(Investir au Cameroun) – En 2030, le Cameroun ambitionne de faire passer sont taux d’accès à la cuisson propre à 40%, contre 23,4% en 2022, selon le Compact énergie national. Il s’agit de la feuille de route que vient d’élaborer le gouvernement camerounais en collaboration avec des partenaires internationaux, en vue du développement des infrastructures énergétiques durables dans le pays à l’horizon 2030.
Pour pouvoir réaliser l’objectif d’accroître ainsi de 16,6% d’ici 2030 le taux d’accès à la cuisson propre, le gouvernement camerounais s’engage à permettre « à 1,7 million de personnes supplémentaires chaque année, d’accéder à des alternatives énergétiques tels que le GPL – gaz de pétrole liquéfié encore appelé gaz domestique – le charbon écologique, l’électricité et le biogaz ». Objectif affiché : réduire la dépendance de certaines populations camerounaises au bois-énergie – bois de chauffage et charbon de bois.

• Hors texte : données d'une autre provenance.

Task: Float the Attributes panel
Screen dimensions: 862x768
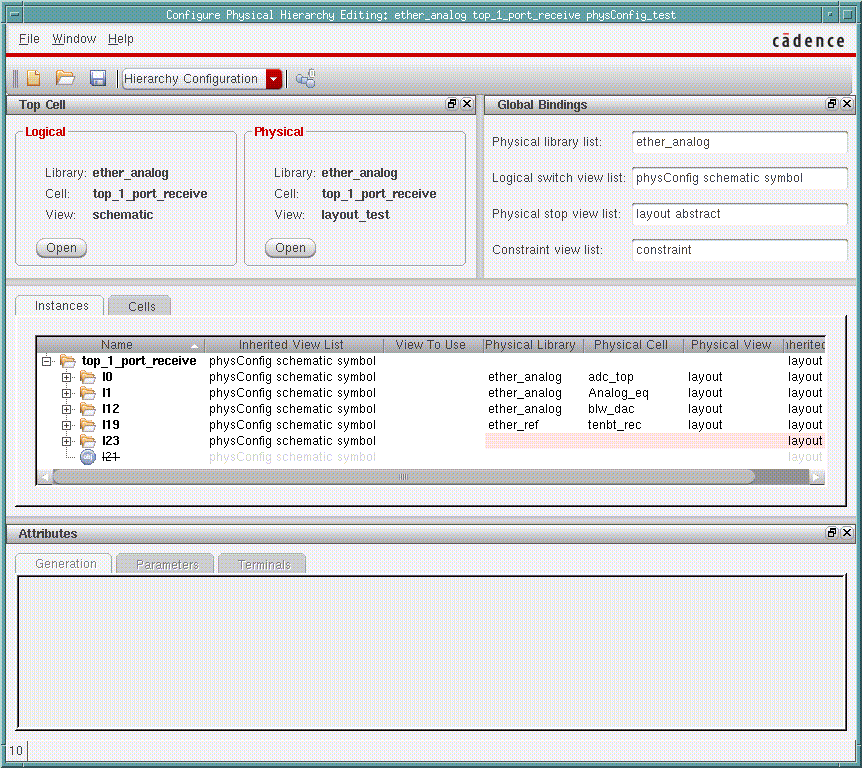Action: [x=832, y=534]
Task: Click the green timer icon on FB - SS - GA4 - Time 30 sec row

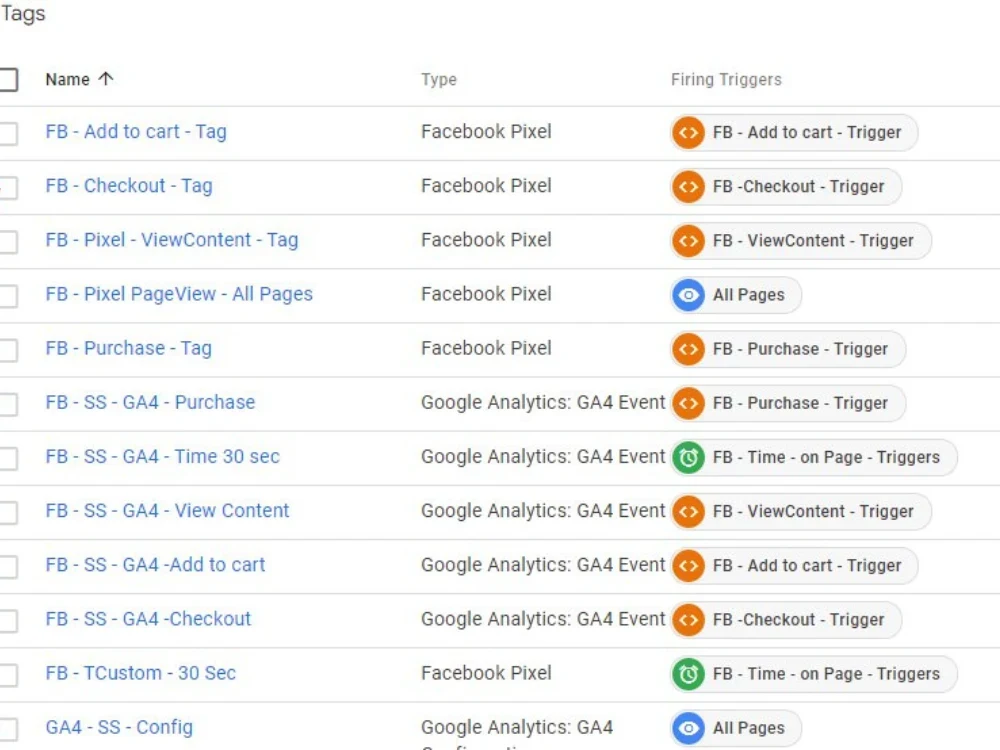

Selon le ministère des Forêts et de la Faune, le marché du charbon de bois au Cameroun pèse par exemple environ 17 milliards de FCFA par an. Cependant, soutient ce département ministériel, « la contribution de la filière bois-énergie aux revenus de l’Etat reste marginale, alors que des sommes pouvant atteindre 1 milliard de FCFA sont prélevées aux acteurs de la filière par les réseaux de parafiscalité ».
En d’autres termes, la filière bois-énergie au Cameroun est très florissante pour les opérateurs, mais très peu pourvoyeuse de recettes pour le Trésor public. Pourtant, cette activité est destructrice de l’environnement, comme le dénoncent sans cesse les ONG. L’ambition du gouvernement de faire migrer progressivement les populations vers des sources énergétiques alternatives comme le gaz domestique, le biogaz ou encore le charbon écologique, participe de ce point de vue de la préservation de l’environnement.
Cependant, l’atteinte de cet objectif est conditionné par la réalisation des investissements dans les infrastructures de production, à hauteur de 114 millions de dollars américains sur la période, soit plus de 64 milliards de FCFA. Selon le Compact énergie national, le plus gros de l’enveloppe devrait être pourvu par des prêts concessionnels et des dons – plus de 37 milliards de FCFA. Tandis que respectivement 17 et un peu plus de 10 milliards de FCFA sont attendus des opérateurs privés et de l’Etat du Cameroun.